I feel Absolutely Terrible

No self esteem… On the 30th I have my plea hearing… I’ll have to register as a sex offender for the rest of my life… No one is on my side… Still can’t wrap my head around it.

1 Like

I’m sorry to hear you’re having so much trouble. It may not mean much to you coming from just some dude on the forum, but you seem like a good guy to me. :slight_smile:

2 Likes

Thanks. I really am a decent guy. I was manic when this happened and I just wish I could make it go away but I can’t.

I hear ya, I have bipolar-type schizoaffective, as well. I never broke the law while manic or hypomanic, other than drug stuff (never got caught), thank God, but I know how it is. The worst thing about mania/hypomania is the regret and embarrassment you feel after you come down, when you realize how you had acted and what you had become. I think it takes a person with bipolar or bipolar/sza to fully understand.

1 Like

I hope you get probation since it was a nonviolent crime. I’m bipolar too and I attacked a guy when I was manic and paranoid, Lucky for me no charges were filed.

Yikes. I know that you have said it before but that is rough. The worst stuff I did while manic was hit on a bunch of women who turned me down. Also the most recent one I tried to invent something. When I wasn’t manic anymore the idea seemed stupid so I quit.

When I get manic/hypomanic my sex drive goes way up and I have sex with strangers. I’ve even had sex in public. I just never got caught or got in any trouble before.

A lot of sex registrants are not the dangerous predators that we think they are.

1 Like

Dude, get a lawyer. If you have to sell everything you own, get legal representation. A good lawyer might get you a much better deal.

I am sorry you are having to deal with this. It sounds like, at this stage of the game, it is a matter of acceptance that you need to go through since you aren’t able to change it. At least I have gathered that from your other posts. I wish you the best in accepting the situation for what it is. My thoughts are with you.

Records supplied:
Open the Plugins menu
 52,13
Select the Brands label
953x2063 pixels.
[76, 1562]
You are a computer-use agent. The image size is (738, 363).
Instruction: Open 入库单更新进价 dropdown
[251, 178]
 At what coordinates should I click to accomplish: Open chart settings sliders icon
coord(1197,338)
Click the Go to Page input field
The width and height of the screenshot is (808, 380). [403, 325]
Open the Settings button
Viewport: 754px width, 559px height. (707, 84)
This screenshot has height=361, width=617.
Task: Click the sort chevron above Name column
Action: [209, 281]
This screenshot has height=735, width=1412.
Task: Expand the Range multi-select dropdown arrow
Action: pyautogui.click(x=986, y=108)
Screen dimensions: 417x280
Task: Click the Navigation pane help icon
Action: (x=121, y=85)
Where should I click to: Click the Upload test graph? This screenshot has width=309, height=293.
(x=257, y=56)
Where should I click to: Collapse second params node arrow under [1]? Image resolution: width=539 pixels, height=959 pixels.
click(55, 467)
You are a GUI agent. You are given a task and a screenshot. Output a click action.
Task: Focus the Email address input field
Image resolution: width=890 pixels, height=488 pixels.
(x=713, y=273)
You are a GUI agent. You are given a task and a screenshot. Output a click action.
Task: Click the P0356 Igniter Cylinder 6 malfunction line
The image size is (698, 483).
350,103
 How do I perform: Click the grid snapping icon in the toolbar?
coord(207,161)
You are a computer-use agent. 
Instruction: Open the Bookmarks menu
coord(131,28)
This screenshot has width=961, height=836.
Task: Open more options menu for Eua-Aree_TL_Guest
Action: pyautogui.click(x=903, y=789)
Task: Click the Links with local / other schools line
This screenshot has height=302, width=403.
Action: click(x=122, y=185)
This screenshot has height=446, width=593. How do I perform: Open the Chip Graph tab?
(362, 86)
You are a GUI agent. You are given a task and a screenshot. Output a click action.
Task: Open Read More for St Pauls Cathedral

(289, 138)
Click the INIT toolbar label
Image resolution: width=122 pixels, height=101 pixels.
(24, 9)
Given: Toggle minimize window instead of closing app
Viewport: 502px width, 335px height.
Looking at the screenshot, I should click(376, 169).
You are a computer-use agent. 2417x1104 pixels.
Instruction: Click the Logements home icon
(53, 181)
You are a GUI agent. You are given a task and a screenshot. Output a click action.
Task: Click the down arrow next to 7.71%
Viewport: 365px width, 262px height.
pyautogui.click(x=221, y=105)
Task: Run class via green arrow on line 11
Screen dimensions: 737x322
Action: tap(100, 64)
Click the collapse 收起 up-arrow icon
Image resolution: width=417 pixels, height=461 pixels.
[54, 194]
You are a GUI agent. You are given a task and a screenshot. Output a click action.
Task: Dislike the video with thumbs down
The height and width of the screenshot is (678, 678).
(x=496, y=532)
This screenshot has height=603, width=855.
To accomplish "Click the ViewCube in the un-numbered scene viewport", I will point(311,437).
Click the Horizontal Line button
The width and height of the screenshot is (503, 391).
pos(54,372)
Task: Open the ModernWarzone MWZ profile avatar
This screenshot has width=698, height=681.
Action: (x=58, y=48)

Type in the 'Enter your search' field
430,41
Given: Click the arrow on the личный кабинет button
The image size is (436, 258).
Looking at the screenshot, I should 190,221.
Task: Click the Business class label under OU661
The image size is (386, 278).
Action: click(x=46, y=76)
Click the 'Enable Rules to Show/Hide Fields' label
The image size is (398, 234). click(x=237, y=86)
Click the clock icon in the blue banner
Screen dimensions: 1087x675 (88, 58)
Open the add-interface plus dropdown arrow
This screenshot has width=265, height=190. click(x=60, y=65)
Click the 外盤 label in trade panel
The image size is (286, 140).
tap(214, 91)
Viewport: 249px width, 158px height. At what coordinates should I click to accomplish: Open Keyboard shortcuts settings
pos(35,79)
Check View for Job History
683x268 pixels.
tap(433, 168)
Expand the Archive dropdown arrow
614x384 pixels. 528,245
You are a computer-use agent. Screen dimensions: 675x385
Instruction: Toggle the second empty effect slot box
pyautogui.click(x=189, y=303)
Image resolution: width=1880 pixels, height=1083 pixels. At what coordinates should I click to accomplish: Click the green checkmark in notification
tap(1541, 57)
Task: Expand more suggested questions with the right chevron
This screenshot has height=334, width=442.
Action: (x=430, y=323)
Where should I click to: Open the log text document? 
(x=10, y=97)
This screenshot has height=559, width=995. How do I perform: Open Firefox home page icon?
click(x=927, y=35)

Task details: According to the forum thread above, what takes place on the 30th for the person who started it?

The completed task: That person's plea hearing.